Testo del problema =>
Ricopia parola per parola le voci dalla riga che contiene "Click 去验收 for 数娱景旅场景" fino alla fine, incluse entrambe le estremità. Lascia fuori le immagini dalla risposta.

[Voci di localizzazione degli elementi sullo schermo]
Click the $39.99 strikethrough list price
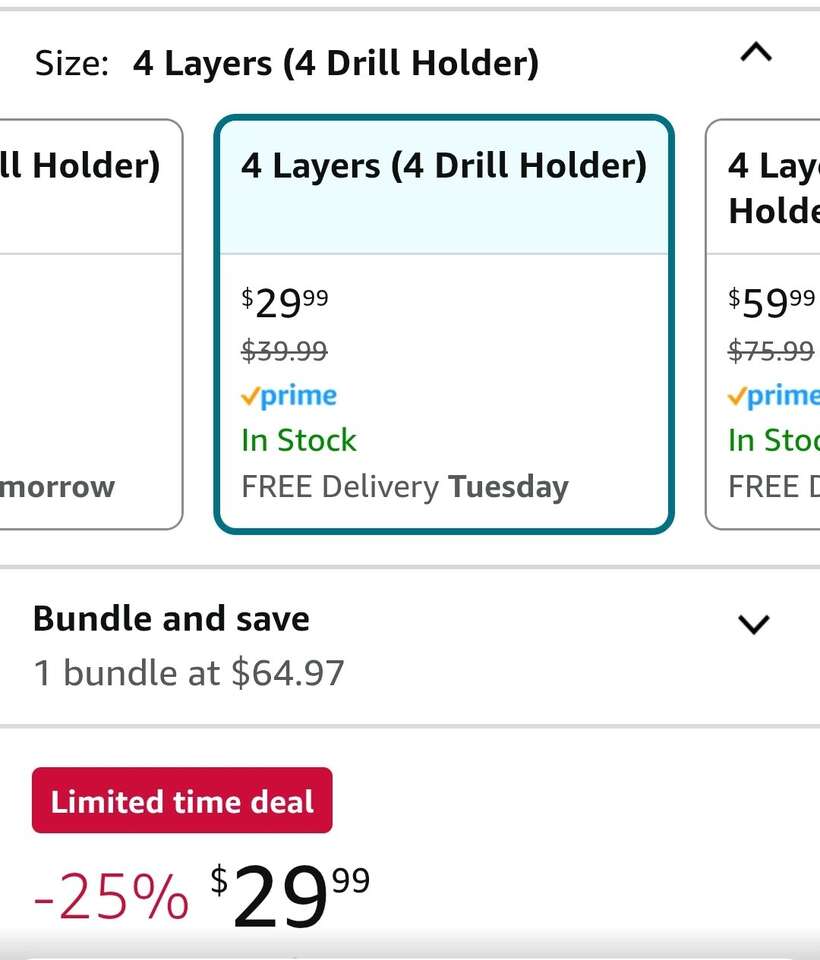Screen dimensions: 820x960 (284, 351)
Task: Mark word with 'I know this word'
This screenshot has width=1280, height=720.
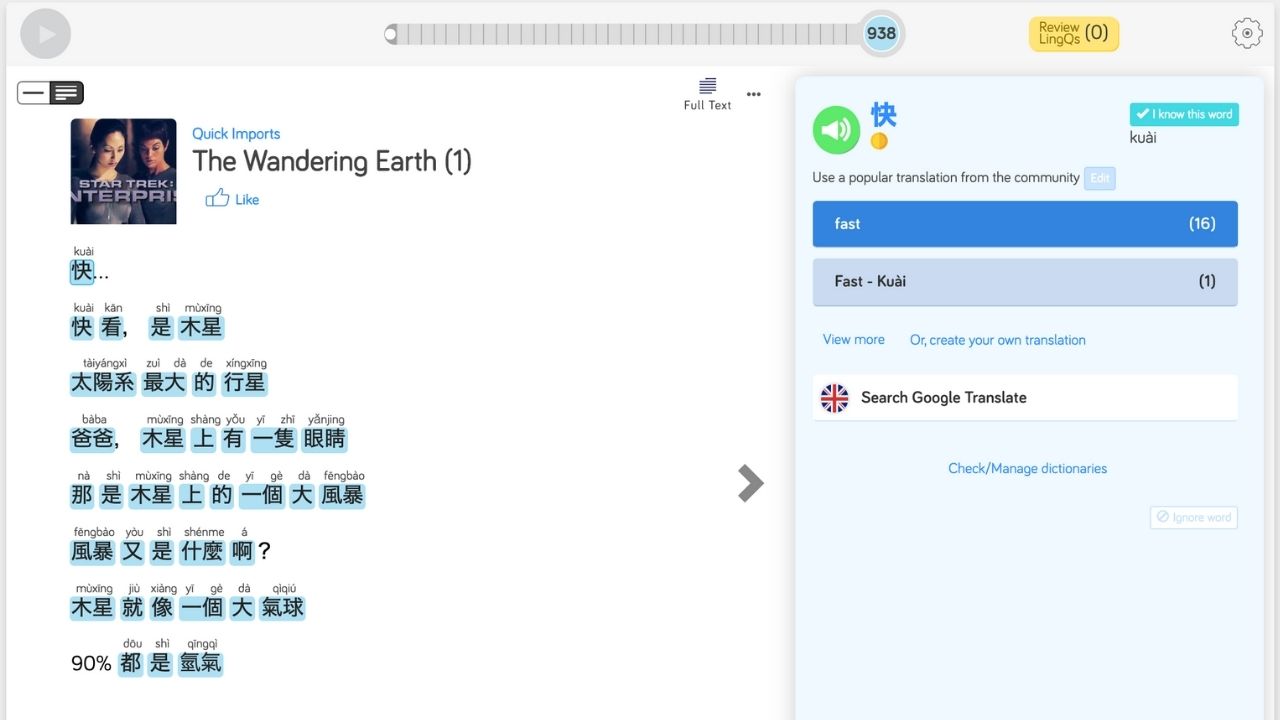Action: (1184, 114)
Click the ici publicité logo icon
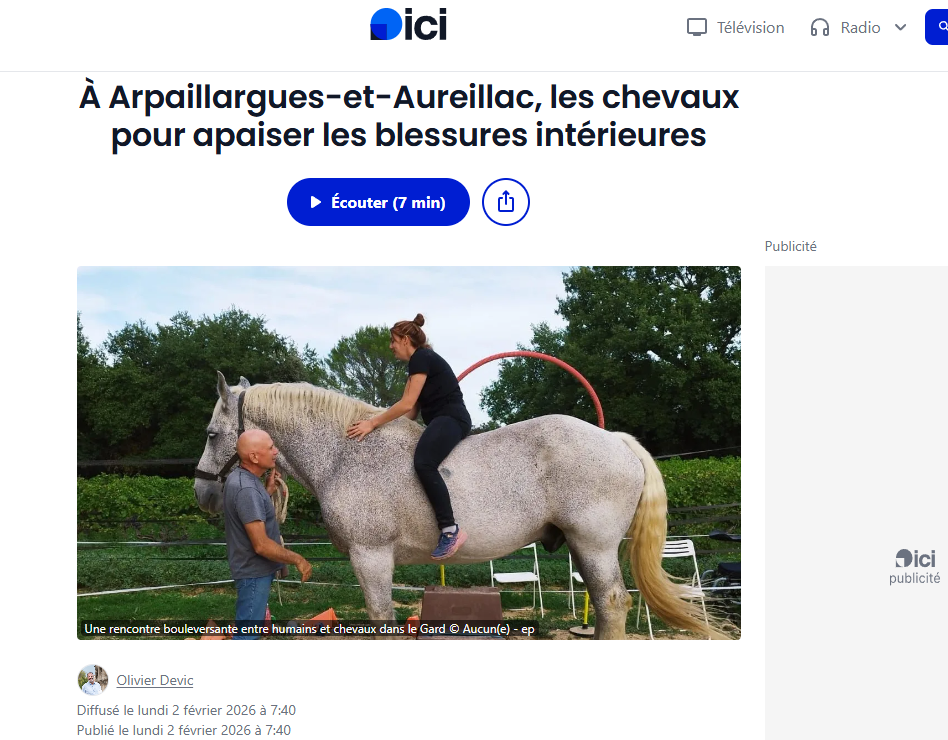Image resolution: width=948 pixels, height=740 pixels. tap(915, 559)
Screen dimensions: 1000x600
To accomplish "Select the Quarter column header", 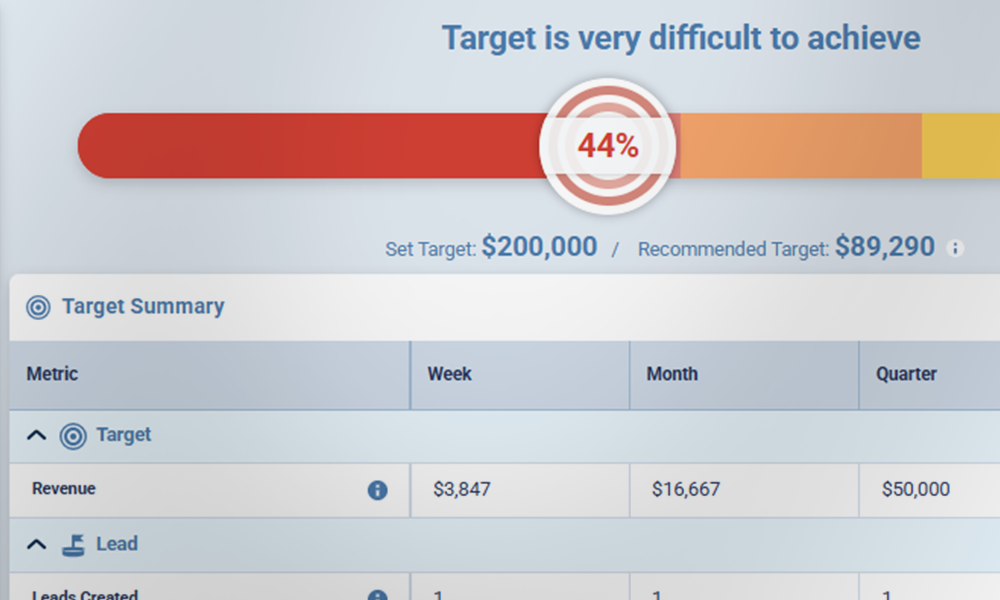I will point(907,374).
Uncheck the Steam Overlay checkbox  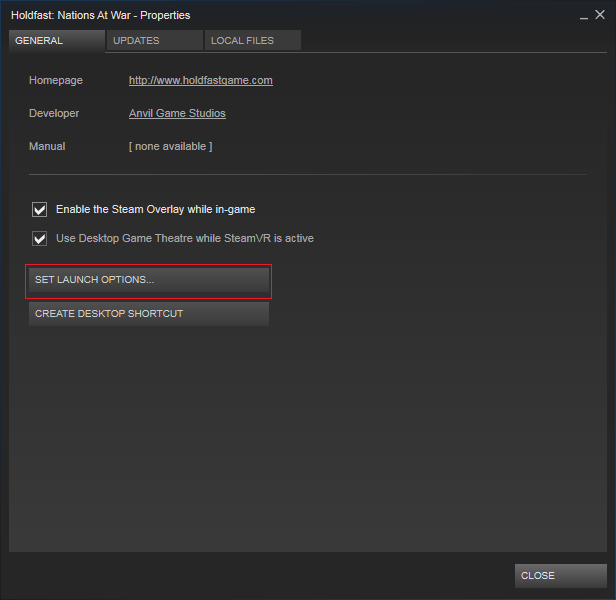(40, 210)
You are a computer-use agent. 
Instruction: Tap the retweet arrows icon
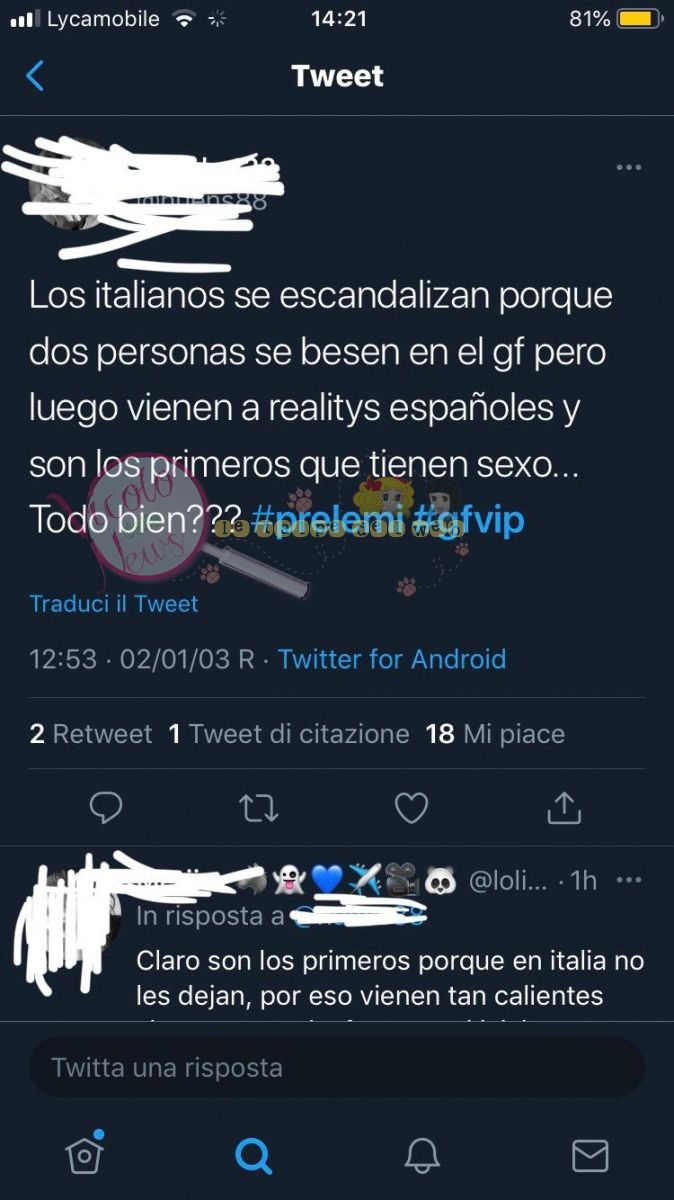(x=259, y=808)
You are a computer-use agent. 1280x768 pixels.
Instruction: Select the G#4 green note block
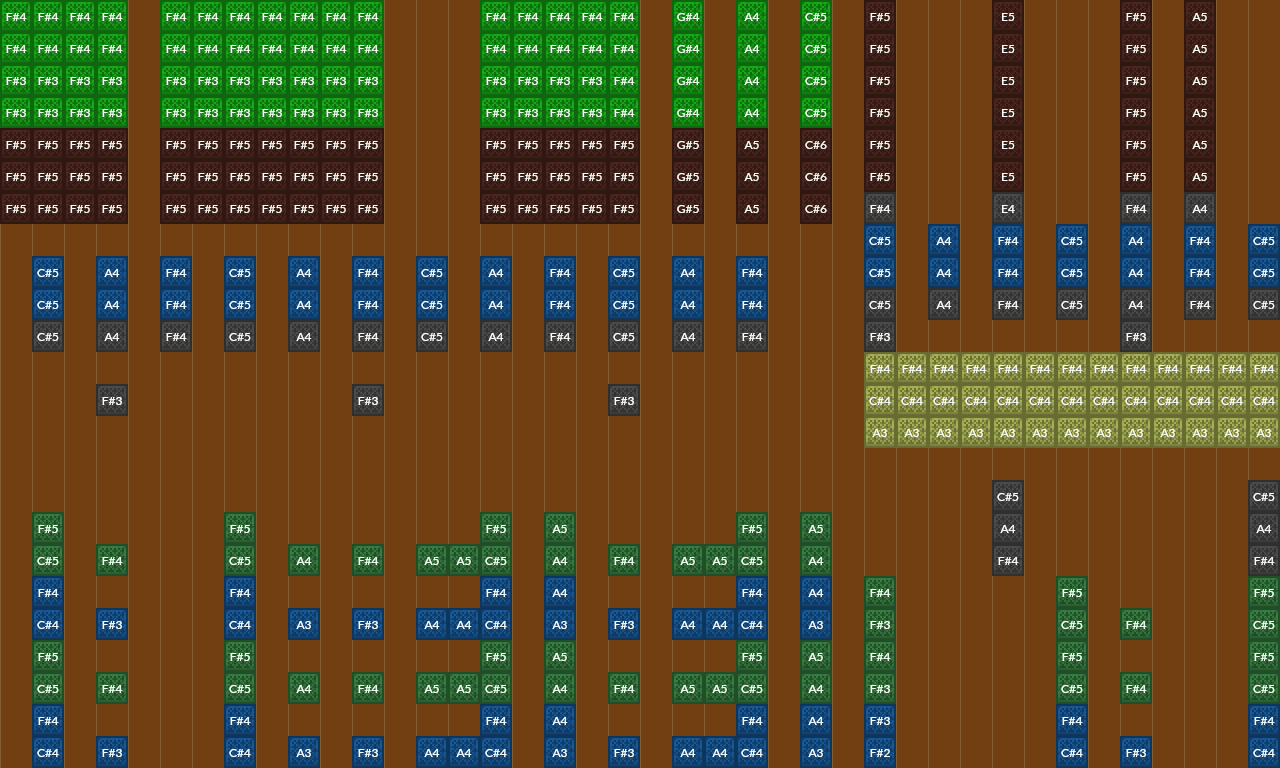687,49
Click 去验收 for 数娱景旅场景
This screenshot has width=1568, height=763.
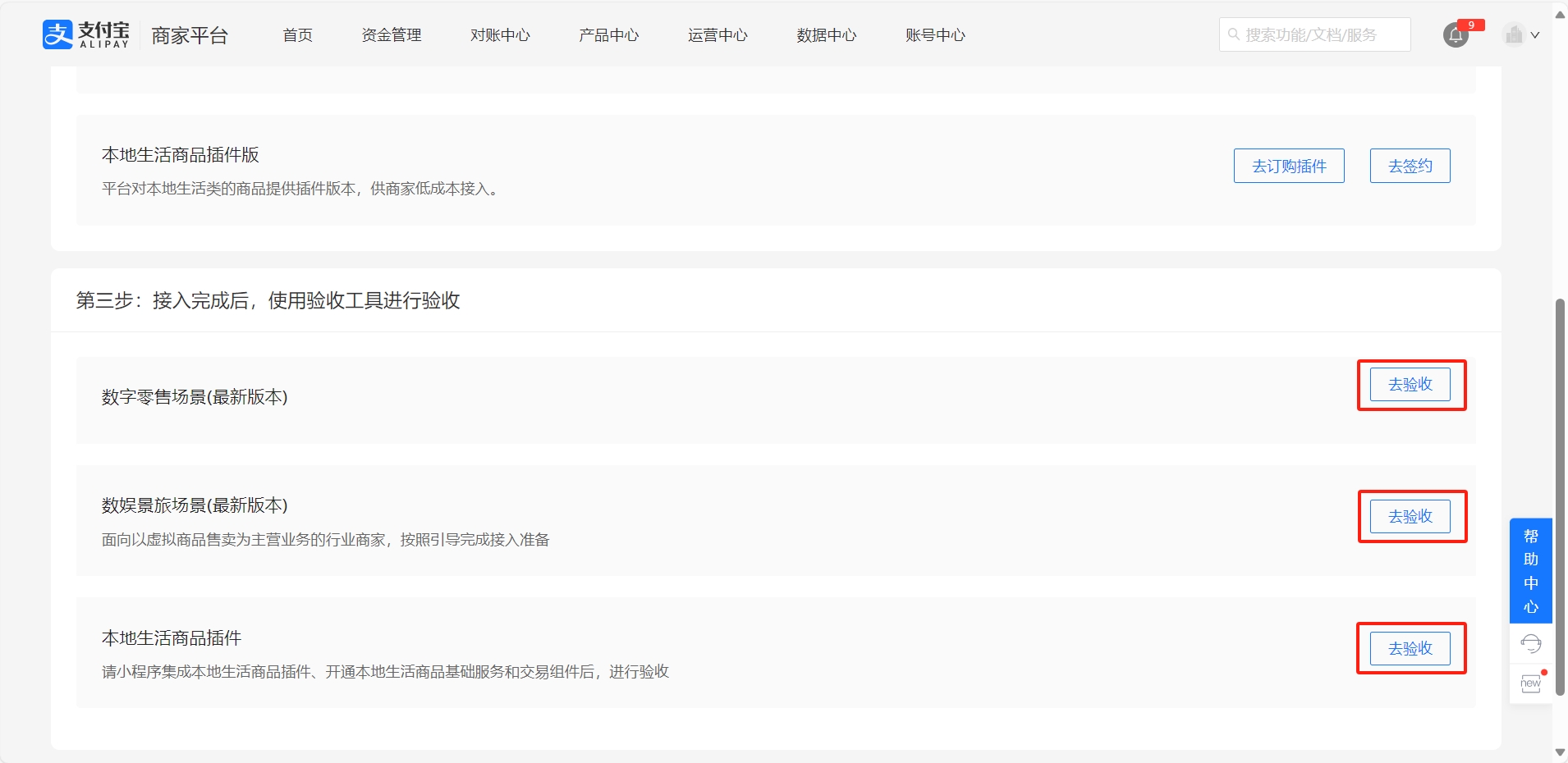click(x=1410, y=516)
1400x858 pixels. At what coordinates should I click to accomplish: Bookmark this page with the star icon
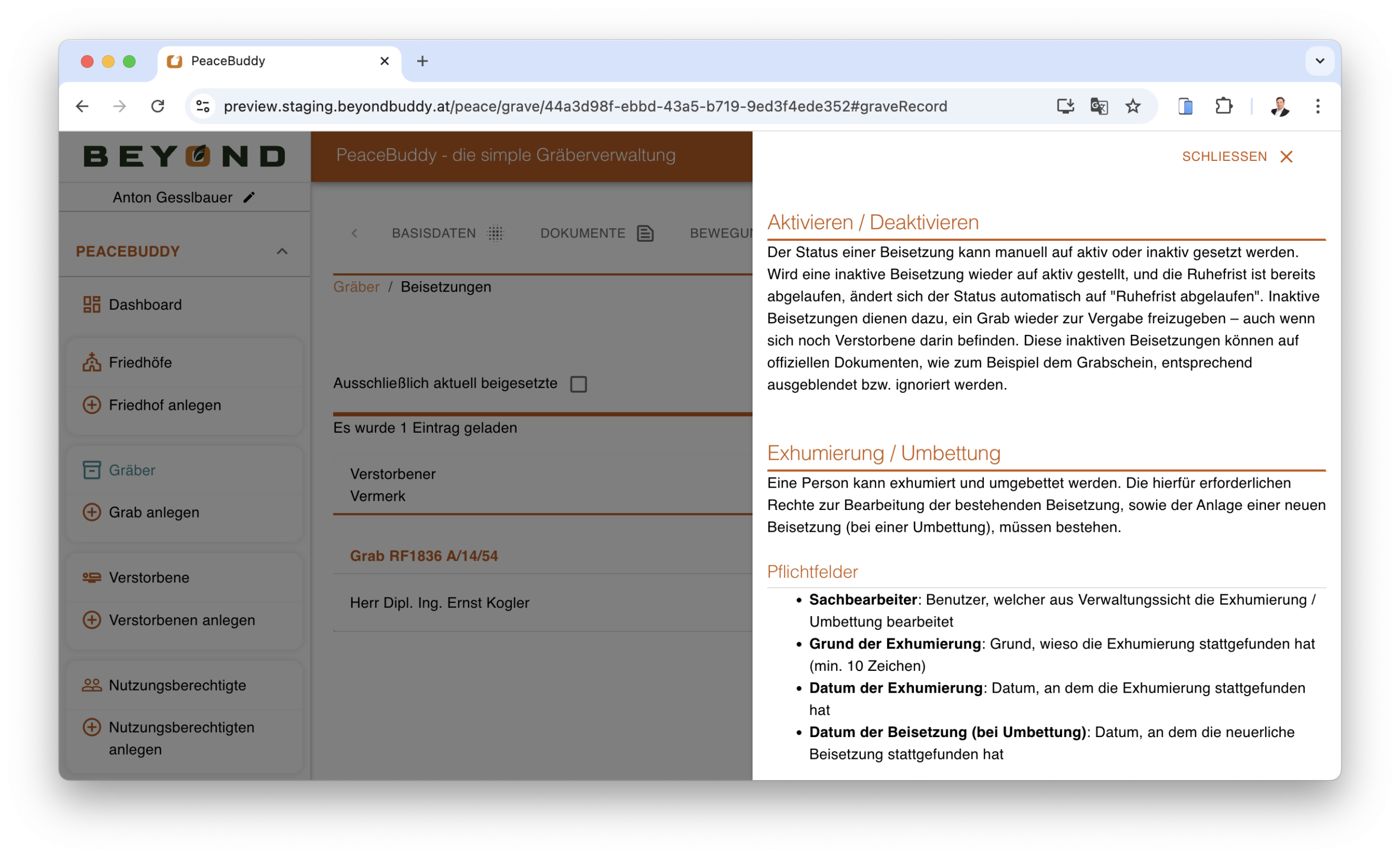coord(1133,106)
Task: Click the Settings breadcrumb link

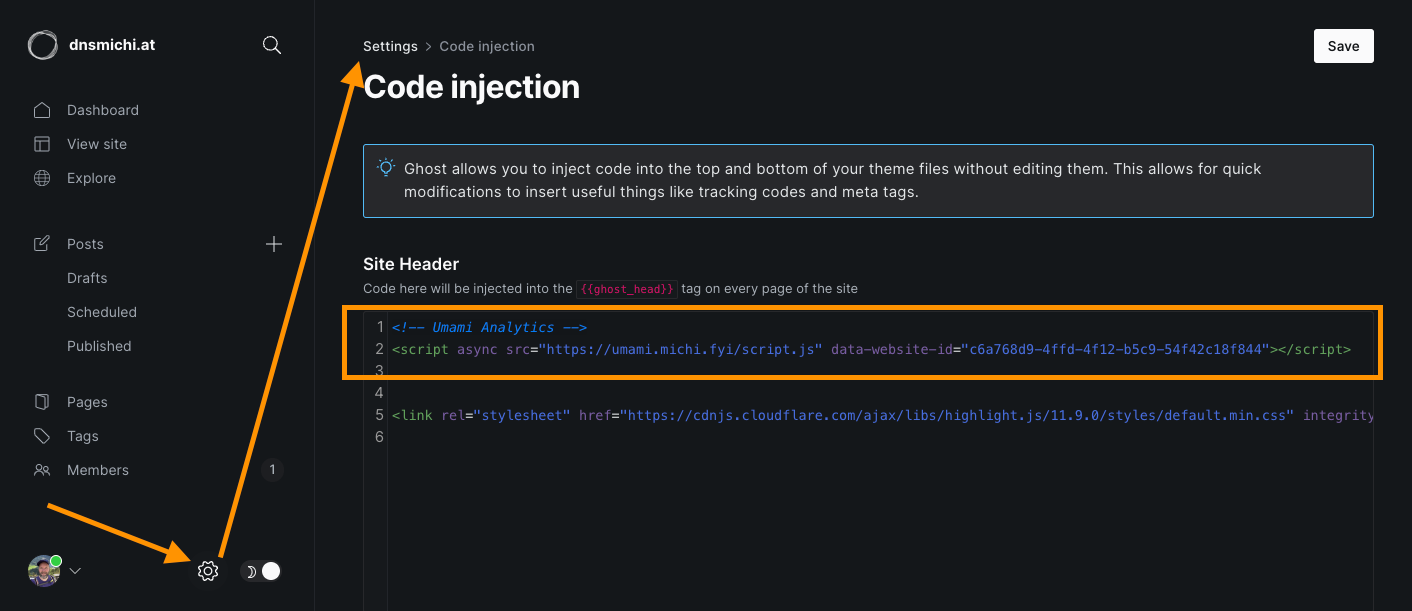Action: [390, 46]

Soluzione svolta =>
Click 去验收 for 数娱景旅场景
This screenshot has width=1568, height=763.
click(x=1410, y=516)
1400x858 pixels. At what coordinates should I click to accomplish: Bookmark this page with the star icon
coord(1133,106)
Task: Click the Settings breadcrumb link

Action: [390, 46]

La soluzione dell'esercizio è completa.